What to do -
Return every line from the one containing "Where should I click to: Click the -€100,00" down to the one containing "pos(424,438)", both included, exactly as they appear.
------------------------------------
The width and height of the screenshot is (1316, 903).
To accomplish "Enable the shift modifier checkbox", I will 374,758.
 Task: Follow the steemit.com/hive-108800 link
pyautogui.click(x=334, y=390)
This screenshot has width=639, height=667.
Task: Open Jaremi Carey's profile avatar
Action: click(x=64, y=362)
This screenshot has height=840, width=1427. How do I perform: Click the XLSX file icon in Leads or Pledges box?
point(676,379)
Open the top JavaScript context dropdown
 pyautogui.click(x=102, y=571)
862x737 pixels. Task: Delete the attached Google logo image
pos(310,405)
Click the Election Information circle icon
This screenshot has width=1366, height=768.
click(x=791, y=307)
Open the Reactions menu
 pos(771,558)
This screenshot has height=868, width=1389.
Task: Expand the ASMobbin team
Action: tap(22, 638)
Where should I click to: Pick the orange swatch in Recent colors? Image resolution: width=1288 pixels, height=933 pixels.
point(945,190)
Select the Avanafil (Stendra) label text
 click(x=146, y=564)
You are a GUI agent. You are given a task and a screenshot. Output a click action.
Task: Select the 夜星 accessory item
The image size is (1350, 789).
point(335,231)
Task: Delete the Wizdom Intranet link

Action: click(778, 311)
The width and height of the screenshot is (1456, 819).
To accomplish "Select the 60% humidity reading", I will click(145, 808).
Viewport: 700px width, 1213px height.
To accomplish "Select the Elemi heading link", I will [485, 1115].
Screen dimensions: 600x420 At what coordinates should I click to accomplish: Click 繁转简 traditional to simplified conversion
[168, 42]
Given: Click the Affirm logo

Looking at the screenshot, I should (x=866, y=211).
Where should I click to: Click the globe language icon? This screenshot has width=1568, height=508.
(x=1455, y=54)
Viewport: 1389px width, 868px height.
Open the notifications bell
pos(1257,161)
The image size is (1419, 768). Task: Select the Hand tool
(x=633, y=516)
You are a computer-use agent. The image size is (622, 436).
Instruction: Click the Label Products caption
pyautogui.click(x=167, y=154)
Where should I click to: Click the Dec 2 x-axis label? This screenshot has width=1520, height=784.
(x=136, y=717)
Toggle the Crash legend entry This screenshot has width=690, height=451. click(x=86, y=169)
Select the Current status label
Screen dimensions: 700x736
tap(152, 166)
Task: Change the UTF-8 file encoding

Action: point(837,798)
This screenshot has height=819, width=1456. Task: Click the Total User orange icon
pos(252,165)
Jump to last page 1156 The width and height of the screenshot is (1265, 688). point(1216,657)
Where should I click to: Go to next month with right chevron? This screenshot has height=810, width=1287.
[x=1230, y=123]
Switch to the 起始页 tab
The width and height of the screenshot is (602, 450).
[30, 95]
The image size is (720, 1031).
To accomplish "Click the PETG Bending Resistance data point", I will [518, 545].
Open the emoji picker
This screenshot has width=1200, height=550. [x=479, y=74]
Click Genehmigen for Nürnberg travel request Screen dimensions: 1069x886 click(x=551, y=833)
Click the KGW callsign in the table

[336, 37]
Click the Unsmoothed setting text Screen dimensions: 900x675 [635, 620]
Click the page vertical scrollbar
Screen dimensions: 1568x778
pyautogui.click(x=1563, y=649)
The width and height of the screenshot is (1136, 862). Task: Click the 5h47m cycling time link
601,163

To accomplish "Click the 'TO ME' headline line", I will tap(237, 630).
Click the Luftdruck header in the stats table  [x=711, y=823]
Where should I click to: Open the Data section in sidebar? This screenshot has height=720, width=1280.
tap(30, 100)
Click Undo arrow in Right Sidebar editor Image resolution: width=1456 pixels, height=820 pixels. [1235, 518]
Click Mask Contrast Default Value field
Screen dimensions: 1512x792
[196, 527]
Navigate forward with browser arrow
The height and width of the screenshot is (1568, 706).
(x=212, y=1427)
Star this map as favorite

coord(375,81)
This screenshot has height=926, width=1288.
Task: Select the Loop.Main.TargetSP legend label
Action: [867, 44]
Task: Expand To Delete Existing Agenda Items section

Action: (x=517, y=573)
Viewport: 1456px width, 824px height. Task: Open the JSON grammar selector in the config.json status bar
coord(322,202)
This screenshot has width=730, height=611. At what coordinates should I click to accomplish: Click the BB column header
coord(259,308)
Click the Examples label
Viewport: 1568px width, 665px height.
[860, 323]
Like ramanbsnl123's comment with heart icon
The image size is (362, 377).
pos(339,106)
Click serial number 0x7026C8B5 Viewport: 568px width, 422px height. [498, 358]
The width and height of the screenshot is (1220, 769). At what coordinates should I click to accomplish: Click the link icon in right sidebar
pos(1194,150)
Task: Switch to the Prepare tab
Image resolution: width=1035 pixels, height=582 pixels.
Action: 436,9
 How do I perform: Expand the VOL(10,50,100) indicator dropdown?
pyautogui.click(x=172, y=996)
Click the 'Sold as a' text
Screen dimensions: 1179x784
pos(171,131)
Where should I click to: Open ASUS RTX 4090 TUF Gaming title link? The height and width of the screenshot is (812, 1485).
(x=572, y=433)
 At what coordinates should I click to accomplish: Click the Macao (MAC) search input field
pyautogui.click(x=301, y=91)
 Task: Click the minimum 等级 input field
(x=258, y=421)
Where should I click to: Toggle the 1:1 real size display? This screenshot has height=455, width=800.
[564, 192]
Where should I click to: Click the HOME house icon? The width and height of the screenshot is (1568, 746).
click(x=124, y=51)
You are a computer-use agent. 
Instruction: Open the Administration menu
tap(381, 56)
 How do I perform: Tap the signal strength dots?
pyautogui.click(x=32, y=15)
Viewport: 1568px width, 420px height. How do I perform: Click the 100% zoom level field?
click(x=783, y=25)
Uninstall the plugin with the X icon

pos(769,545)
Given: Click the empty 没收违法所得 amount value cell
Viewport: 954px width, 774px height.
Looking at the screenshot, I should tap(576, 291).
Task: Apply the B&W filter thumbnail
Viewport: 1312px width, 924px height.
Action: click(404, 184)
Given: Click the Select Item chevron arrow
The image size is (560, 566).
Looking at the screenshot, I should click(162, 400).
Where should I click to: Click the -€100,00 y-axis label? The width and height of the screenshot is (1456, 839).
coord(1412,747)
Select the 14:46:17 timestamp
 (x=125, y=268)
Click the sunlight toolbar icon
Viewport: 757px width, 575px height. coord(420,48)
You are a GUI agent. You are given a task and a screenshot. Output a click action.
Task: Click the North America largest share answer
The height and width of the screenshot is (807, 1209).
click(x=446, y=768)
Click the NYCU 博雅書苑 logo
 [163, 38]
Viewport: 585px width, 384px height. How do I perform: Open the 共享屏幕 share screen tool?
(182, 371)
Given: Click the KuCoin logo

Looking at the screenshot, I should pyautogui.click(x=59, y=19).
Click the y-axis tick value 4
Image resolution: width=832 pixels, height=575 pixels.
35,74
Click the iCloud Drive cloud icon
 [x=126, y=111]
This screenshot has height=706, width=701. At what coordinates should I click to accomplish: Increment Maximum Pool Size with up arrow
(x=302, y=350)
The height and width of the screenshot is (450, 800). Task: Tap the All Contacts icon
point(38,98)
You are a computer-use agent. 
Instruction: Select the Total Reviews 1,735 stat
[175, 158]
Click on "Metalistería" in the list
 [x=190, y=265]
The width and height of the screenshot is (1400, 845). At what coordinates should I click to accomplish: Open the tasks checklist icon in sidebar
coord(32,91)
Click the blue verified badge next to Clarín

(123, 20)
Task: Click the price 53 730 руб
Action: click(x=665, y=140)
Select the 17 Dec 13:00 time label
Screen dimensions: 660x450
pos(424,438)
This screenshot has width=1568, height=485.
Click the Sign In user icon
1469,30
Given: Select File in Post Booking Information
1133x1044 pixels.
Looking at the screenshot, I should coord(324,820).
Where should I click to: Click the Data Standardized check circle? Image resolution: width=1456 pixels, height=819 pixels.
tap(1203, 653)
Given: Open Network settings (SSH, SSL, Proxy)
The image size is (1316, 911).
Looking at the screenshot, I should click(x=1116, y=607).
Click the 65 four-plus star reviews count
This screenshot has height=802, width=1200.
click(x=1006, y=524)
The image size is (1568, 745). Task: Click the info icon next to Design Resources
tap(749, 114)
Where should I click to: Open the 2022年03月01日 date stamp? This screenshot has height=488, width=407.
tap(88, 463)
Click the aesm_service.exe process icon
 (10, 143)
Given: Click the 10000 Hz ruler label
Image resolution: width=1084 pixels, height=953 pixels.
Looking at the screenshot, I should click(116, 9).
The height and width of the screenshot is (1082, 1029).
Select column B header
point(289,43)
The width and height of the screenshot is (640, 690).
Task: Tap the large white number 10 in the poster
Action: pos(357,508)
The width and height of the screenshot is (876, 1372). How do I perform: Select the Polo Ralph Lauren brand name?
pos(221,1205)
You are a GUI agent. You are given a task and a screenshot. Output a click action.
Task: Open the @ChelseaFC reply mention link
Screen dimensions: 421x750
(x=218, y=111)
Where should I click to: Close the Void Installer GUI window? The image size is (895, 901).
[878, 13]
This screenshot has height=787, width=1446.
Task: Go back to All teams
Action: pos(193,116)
------------------------------------
Response below -
Where should I click to: Click the -€100,00 y-axis label? The width and height of the screenshot is (1456, 839).
coord(1412,747)
Select the 14:46:17 timestamp
 (x=125, y=268)
Click the sunlight toolbar icon
Viewport: 757px width, 575px height. coord(420,48)
You are a GUI agent. You are given a task and a screenshot. Output a click action.
Task: Click the North America largest share answer
The height and width of the screenshot is (807, 1209).
click(x=446, y=768)
Click the NYCU 博雅書苑 logo
 [163, 38]
Viewport: 585px width, 384px height. How do I perform: Open the 共享屏幕 share screen tool?
(182, 371)
Given: Click the KuCoin logo

Looking at the screenshot, I should pyautogui.click(x=59, y=19).
Click the y-axis tick value 4
Image resolution: width=832 pixels, height=575 pixels.
35,74
Click the iCloud Drive cloud icon
 [x=126, y=111]
This screenshot has height=706, width=701. At what coordinates should I click to accomplish: Increment Maximum Pool Size with up arrow
(x=302, y=350)
The height and width of the screenshot is (450, 800). Task: Tap the All Contacts icon
point(38,98)
You are a computer-use agent. 
Instruction: Select the Total Reviews 1,735 stat
[175, 158]
Click on "Metalistería" in the list
 [x=190, y=265]
The width and height of the screenshot is (1400, 845). At what coordinates should I click to accomplish: Open the tasks checklist icon in sidebar
coord(32,91)
Click the blue verified badge next to Clarín

(123, 20)
Task: Click the price 53 730 руб
Action: click(x=665, y=140)
Select the 17 Dec 13:00 time label
Screen dimensions: 660x450
pos(424,438)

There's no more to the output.